According to him MPs and Ghanaians are applauding president Maham for sending funds directly to the assemblies which was a promise given and has been fulfilled.
“In the 2025 budget, we said eighty (80) percent of the funds would be sent to MMDAs for them to do development that the people need.
Unlike those days where procurement of goods and services, and logistics are done in Accra and dump on them; when in fact, they do not need those things and MMDCEs are so happy to the extent that those who served as MMDCEs under the previous administration are not happy with the policy they were implementing when they were in government, he said in an interview with Ghanamps.com.
Again, when you speak to them they tell you the current MMDCEs would have the free hand to work because the Assemblies would be very active again. “I tell you the last eight years the Assemblies were almost dead; senior officers management and planning officers, directors, engineers – they did not feel like going to work because they had nothing to go and do because nothing was happening”.

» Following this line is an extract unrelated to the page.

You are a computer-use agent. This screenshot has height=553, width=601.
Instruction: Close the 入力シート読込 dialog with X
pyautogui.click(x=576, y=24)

But now they have released the first common fund to them, they are active and working, they are undergoing procurement to undertake contracts and all that, so every office is busy working; formerly nothing. They formerly go there to read papers, close and go home and there were days they did not go at all because there is nothing to do at the assemblies, he added.
He affirmed that the manner in which the previous administration denied the Assemblies of funds was one of their cardinal mistakes under the former Finance Minister Ken Ofori Atta, something they should not have done because development cannot be centralised to achieve the needed impact.
The decentralization concept was to send development to the people and if you centralise it, how were the Assemblies going to develop? They were paying lips service to development for the people and it reflected in the polls.
He contended that in some of the assemblies, it was difficult to see any fully complete CHPS compound, three-unit classroom block because sent to them were used for administrative purposes.